Pengambil kebijakan dan stakeholder terkait (provider penyedia internet) perlu menyediakan jaringan internet 4G di berbagai tempat terutama di sentra pertanian penyangga kota besar/kecil (pasar bagi komoditas pertanian).

Selain itu, internet satelit atau konstelasi satelit orbit rendah bumi (low-earth orbit/LEO) dapat menjadi cakupan alternatif yang efektif dalam menyediakan konektivitas ke daerah-daerah terpencil melalui jaringan internet 4G yang biasanya sulit untuk disediakan.

Pada aspek teknologi finansial, perbankan dan lembaga keuangan lainnya dapat mempromosikan mobile money dengan menyediakan fitur layanan dan informasi produk yang sesuai dengan kebutuhan masyarakat pedesaan.

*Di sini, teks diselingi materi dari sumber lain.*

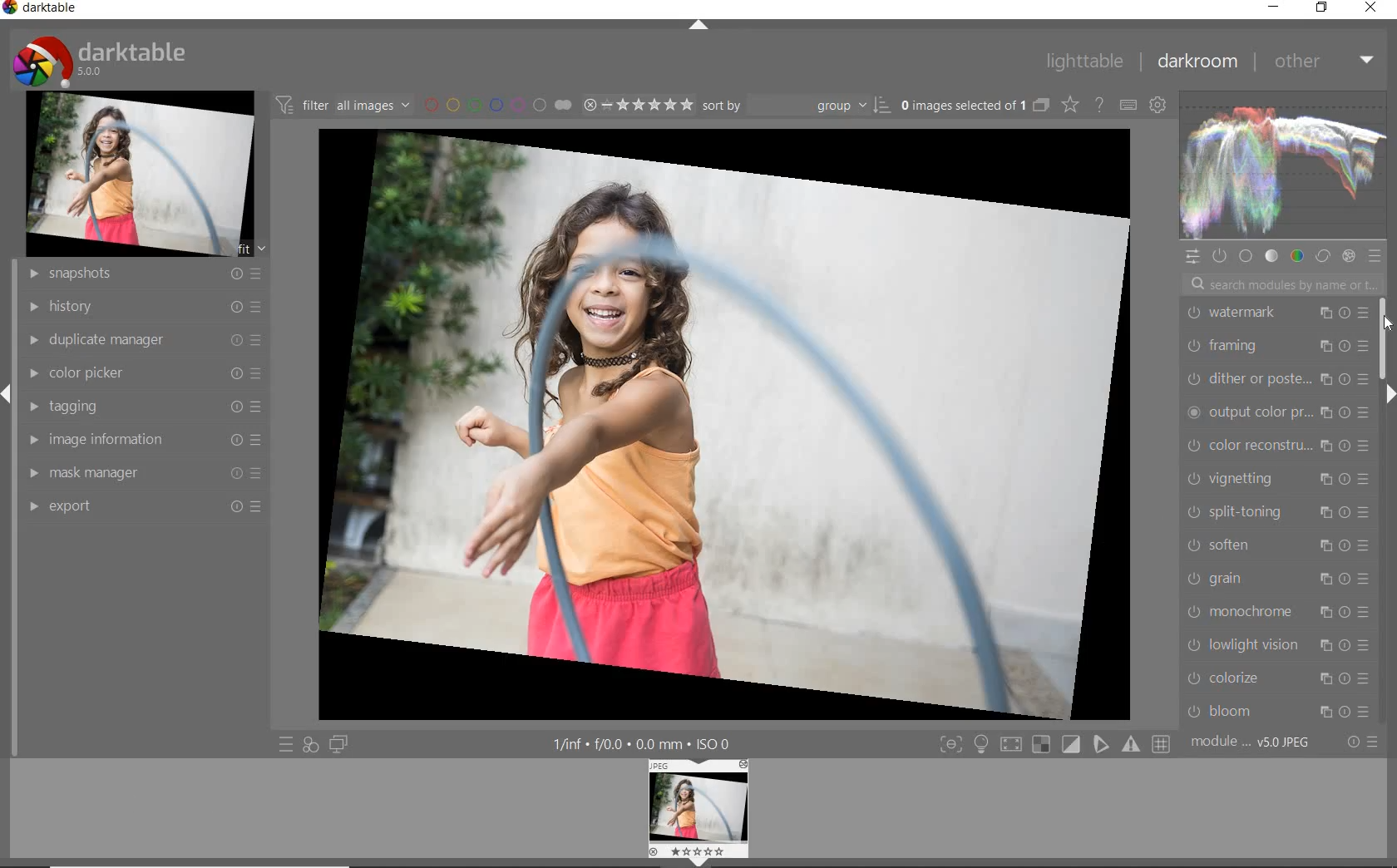  I want to click on bloom, so click(1275, 711).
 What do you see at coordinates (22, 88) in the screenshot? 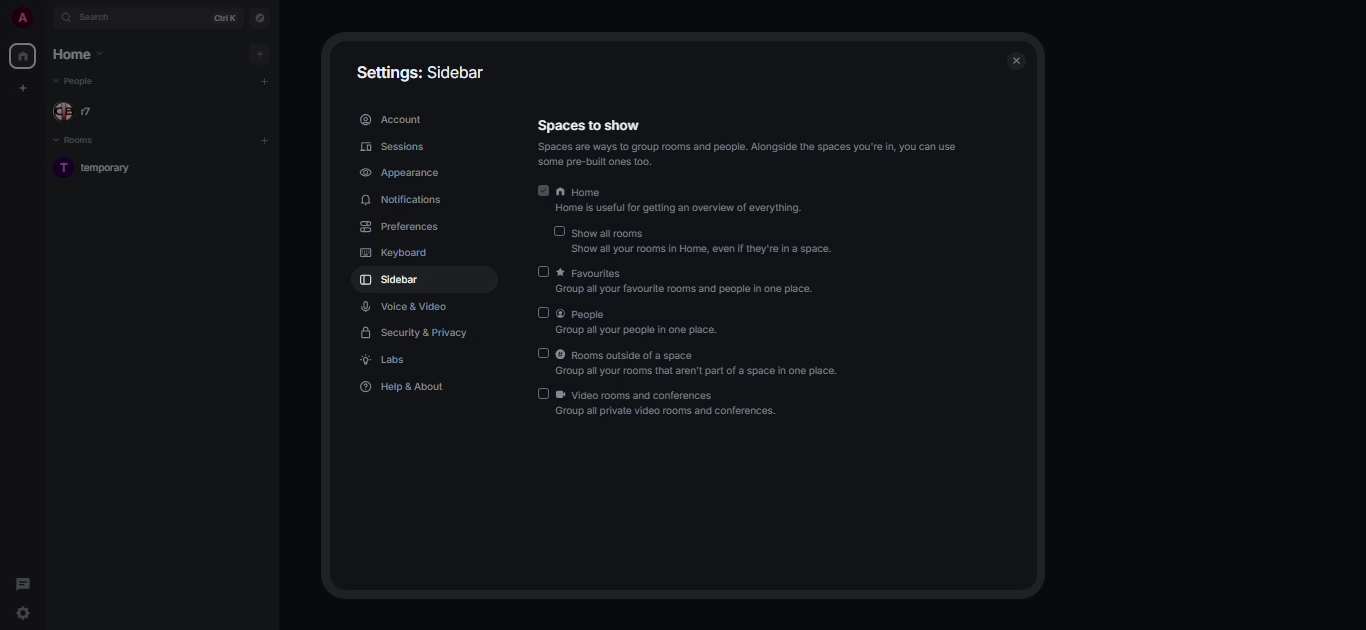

Hal tersebut agar rumah tangga pertanian dapat semakin mahir dalam menggunakan teknologi finansial. Salah satunya dapat secara langsung menggunakan aplikasi e-commerce untuk meningkatkan harga jual dengan memangkas (cut-off) rantai pasok.

Teknologi finansial juga dapat mengurangi transaction cost dan resiko keuangan saat bertransaksi dengan pedagang.


*) Penulis adalah Doktor Ilmu Ekonomi Pertanian IPB dan Peneliti di Pusat Riset Ekonomi Perilaku dan Sirkuler, BRIN.